_WRITTEN PROBLEM_. Please print the records word for word, starting at the line that contains "Task: Collapse the" and ending at the line that contains "Viewport: 565px width, 565px", with both of those lines included. Leave the pictures out of your answer.

_DATA FOR THE TASK_.
------------

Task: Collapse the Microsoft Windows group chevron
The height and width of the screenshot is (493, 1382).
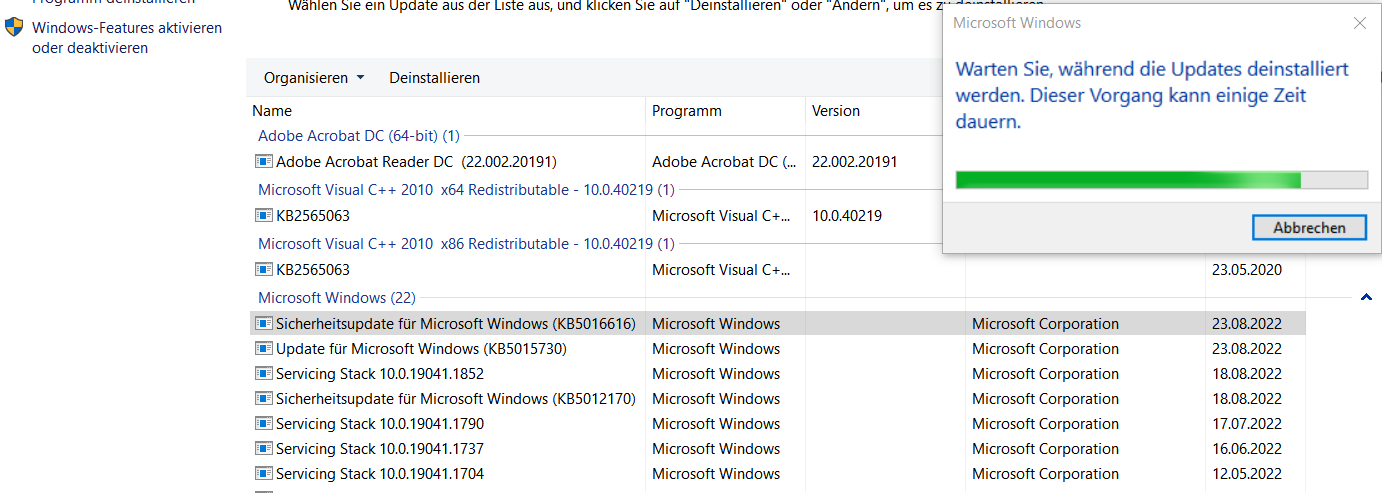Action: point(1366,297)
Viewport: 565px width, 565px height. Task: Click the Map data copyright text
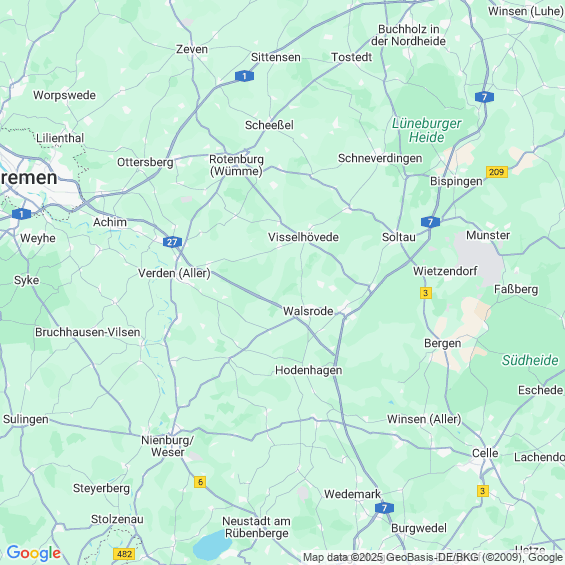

------------

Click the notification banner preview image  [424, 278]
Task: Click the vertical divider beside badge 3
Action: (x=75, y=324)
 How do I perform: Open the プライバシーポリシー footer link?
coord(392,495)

------------

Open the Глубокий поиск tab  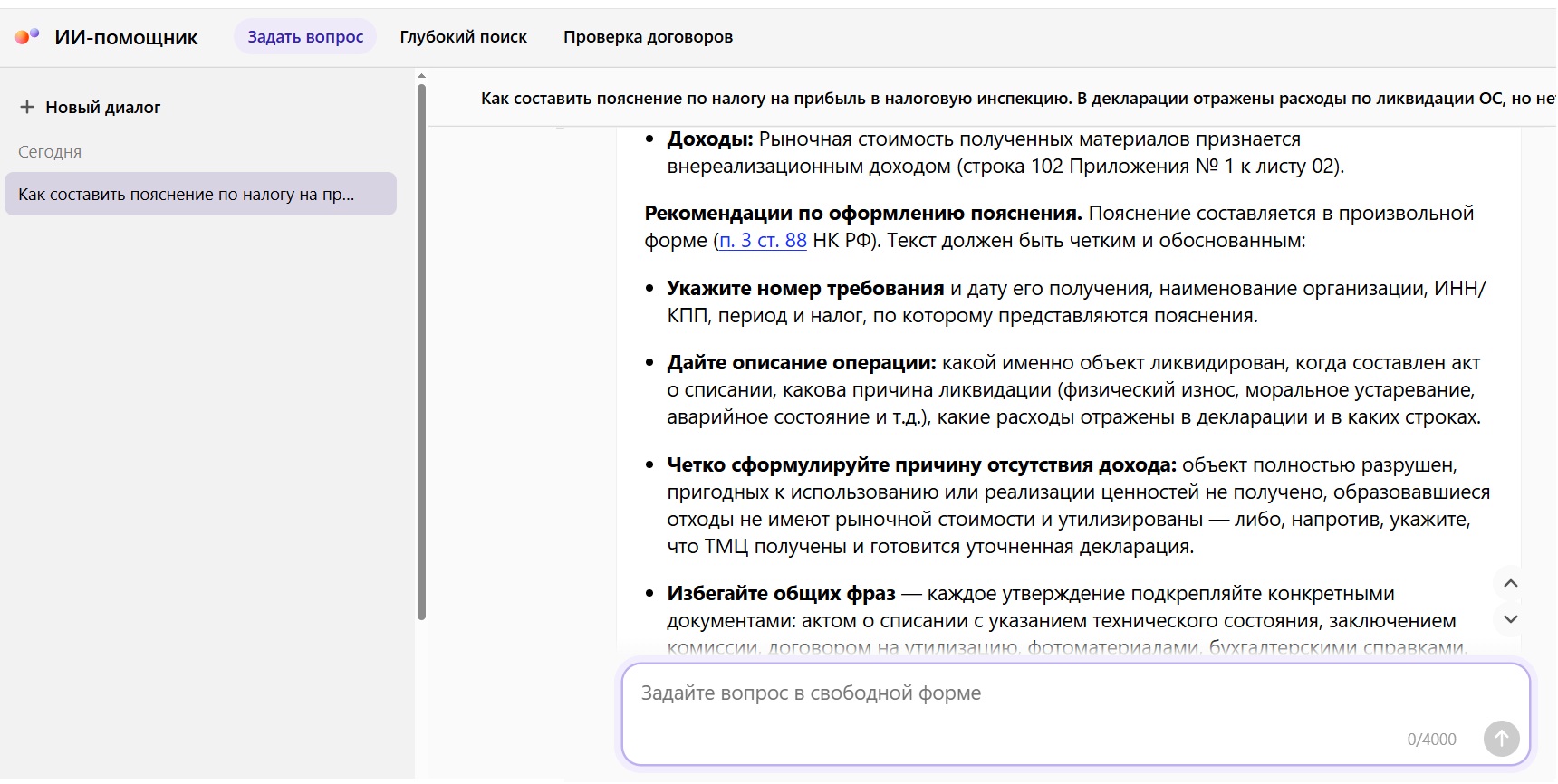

------------

_ANSWER TO THIS PROBLEM_.
Task: Collapse the Microsoft Windows group chevron
The height and width of the screenshot is (493, 1382).
Action: point(1366,297)
Viewport: 565px width, 565px height. Task: Click the Map data copyright text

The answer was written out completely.